What This Means for ERP Insiders
The ascent of Agentic AI demands proactive upskilling and process re-evaluation. The move from generative AI assistants like Sage Copilot towards more autonomous, agentic AI signifies a major shift. For ERP professionals in financial services, this includes understanding new features and anticipating how AI will independently orchestrate complex financial workflows like dynamic risk assessments, automated compliance checks across multiple regulatory frameworks, and proactive fraud intervention that spans beyond the ERP. This necessitates upskilling to grasp how these agents learn, make decisions, and integrate across the financial IT landscape.
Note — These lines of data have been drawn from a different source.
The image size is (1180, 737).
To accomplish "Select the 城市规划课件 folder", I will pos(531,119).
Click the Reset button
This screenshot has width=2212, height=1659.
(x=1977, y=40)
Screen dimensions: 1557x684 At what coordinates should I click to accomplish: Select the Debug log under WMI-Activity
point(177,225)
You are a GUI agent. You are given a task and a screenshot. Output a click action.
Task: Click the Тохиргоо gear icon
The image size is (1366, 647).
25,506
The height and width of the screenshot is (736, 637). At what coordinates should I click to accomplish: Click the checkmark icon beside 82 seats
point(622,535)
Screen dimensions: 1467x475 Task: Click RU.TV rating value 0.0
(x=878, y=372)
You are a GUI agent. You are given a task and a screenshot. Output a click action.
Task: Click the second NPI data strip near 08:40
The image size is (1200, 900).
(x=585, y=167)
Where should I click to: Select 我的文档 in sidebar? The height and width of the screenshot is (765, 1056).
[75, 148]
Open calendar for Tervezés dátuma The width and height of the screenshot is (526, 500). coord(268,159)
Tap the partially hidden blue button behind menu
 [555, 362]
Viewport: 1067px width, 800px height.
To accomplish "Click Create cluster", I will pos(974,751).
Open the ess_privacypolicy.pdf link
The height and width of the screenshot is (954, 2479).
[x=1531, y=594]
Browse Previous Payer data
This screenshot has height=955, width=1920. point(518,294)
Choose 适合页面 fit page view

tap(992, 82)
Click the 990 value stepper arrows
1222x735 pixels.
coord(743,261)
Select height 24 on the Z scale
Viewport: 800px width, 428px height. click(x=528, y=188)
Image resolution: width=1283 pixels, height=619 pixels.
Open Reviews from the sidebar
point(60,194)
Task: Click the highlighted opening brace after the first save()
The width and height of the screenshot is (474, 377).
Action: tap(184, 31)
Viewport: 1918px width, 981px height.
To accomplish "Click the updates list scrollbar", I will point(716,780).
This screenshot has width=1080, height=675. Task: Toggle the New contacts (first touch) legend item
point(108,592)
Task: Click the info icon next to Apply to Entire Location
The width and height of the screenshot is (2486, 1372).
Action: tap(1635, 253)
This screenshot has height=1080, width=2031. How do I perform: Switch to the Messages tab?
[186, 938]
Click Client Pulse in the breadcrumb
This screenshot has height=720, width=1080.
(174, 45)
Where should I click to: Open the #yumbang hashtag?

ERP systems will evolve from core transactional engines to intelligent hubs interacting with these agents. Professionals must start identifying financial processes ripe for this level of automation and consider the new governance and oversight models required.
Trust, transparency, and verifiable standards are becoming critical differentiators. The financial services sector operates on a foundation of trust and is subject to stringent regulations. Sage’s introduction of an AI Trust Label underscores a vital trend: the demand for provably responsible and transparent AI. ERP professionals advising or implementing AI solutions must prioritize these aspects. It’s no longer enough for AI to be powerful; it must be explainable, auditable, and aligned with industry-specific ethical guidelines and professional standards. When evaluating or deploying AI-driven ERP capabilities, the focus should be on how vendors ensure data integrity, mitigate bias, provide clarity on AI decision-making, and integrate authoritative knowledge—these are becoming non-negotiable for adoption and regulatory peace of mind.
Deep integration with cross-platform orchestration is key. The real power of AI in financial services will be unlocked by AI systems that can seamlessly access, interpret, and apply validated, domain-specific knowledge and then orchestrate actions across a diverse ecosystem of financial applications. The Sage/CPA.com partnership is a clear example of embedding authoritative knowledge. For ERP professionals, this means looking beyond the ERP’s native AI capabilities to see how well it can serve as a central, intelligent node that integrates with external knowledge sources and orchestrates processes across trading platforms, risk management systems, compliance reporting tools, and customer interaction platforms.